Weekly Market Recap:

As you are probably aware, it wasn't a great week for markets as they fell lower. Speculative money exited markets as they await a meeting set for June 8 (next Wednesday) to see if Russia and Turkey will come to an agreement for a safe export corridor for Ukraine's grain. Weather premiums left the markets, wet areas are expected to get drier which will allow for planting and dry areas are forecasted to see some rains. 

Canola: Barely hanging to support lines. Canola failed to move higher yesterday with soybeans and soy oil markets and apparently no one could explain why. We’re hearing it was due to a lack in trading interest and volume. Canola seems to do its own thing sometimes. Old-crop futures tumbled lower today in particular, losing $33.10/MT with new-crop futures only losing a couple of dollars. The spread between old- and new-crop futures are narrowing. Canola is being supported by higher crude oil prices and increased Chinese demand (as the country opens back up from COVID-19 lockdowns) but that is counteracted by a rising Canadian Dollar. Still, supplies remain tight, and this year's crop is yet to be grown (all eyes on yield).

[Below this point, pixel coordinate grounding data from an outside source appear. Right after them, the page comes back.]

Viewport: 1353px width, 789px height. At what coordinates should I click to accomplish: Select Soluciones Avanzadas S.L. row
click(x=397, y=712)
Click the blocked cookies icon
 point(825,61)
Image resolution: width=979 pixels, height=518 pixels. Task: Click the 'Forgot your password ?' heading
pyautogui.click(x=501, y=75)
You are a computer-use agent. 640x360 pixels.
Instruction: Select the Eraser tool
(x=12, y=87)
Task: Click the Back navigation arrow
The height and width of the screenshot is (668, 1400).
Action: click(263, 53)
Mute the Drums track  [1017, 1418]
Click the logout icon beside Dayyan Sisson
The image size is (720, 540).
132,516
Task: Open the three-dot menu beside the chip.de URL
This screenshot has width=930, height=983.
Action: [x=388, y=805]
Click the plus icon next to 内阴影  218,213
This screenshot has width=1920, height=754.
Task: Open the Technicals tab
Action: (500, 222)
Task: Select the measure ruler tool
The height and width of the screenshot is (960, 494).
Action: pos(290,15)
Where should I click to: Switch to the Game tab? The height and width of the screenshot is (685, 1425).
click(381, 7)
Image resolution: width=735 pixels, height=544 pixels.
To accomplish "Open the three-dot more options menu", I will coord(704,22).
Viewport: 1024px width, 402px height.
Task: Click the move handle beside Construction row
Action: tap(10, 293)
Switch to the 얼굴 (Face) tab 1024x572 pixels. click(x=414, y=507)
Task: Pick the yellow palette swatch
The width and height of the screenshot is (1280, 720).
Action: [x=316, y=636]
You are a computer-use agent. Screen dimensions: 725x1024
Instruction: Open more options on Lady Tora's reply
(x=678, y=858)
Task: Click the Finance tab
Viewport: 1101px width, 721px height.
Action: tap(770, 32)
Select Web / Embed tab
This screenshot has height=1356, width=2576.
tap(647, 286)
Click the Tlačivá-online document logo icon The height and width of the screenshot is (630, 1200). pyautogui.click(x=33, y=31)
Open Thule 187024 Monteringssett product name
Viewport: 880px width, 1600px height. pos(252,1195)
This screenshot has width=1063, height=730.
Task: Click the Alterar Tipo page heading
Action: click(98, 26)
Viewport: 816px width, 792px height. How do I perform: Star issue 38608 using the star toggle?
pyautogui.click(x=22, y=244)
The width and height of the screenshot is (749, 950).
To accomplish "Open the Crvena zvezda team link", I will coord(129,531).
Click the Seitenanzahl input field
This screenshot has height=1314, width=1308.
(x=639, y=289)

Wheat: Sinks lower. Wheat came out of the U.S. Memorial Day Weekend sliding lower each day. As mentioned above, a lot of spec money exited as there's hope for Ukraine’s wheat to reach export. There is a lot of doubt that this will actually happen but the 'could' spurred profit-taking. Kansas wheat is seeing a little more pressure than Minneapolis futures as harvest of the U.S. winter wheat crop has begun. There is still plenty of unseeded spring wheat acres in Minnesota and North Dakota from the wet weather. France's soft wheat crop rating declined a little more this week to 67% good/excellent due to hot and dry weather. Egypt booked wheat at prices above the offer, FYI.

Barley: Bids are mixed. I've seen some old crop bids adjust up and down this week, depending on the buyer and location. Even though corn futures have been falling we've seen some new crop barley bids gain $0.25/bu. Corn has been pressured lower as the U.S. planting pace is close to average and the weather is cooperative.

Peas: Mostly unchanged this week.

Oats: Oat bids gained ground with some new crop bids up $0.50/bu. A couple of recommendations were out this week to add to old- and new-crop sales.

Around the farm: Not sure where the week went! We could use some rain any day now ... unfortunately we will have to wait at least another week. We finished cleaning and repairing a lot of equipment this week, sprayed the first pass in our early-seeded RR canola and loaded out some canola to the crushers. Also, I worked hard on Farmbucks changes that I am optimistic to have the app store approve next week! Stay tuned ... lots coming down the pipeline! On another side note, I've been given a quote of about $960/MT urea, stored until spring pick-up. I didn't buy but NOLA values have also been on the decline. I'll keep you posted.

Enjoy the sunshine! Cheers y’all!


June 3, 2022
Canola - $26.79/bu July, $23.82/bu Dec.
1 CWRS 13.5 - $14.65/bu July, $14.32/bu Oct.
2 CPSR 11 - $13.70/bu June, $14.00/bu Nov.
Feed Wheat (Red) - $14.75/bu June, $14.50/bu Sept.
Barley - $9.25 June, $9.25/bu Sept.
Yellow Peas - $17.00/bu June, $15.50/bu Sept. onward
Oats - $10.42/bu July, $7.53/bu Sept.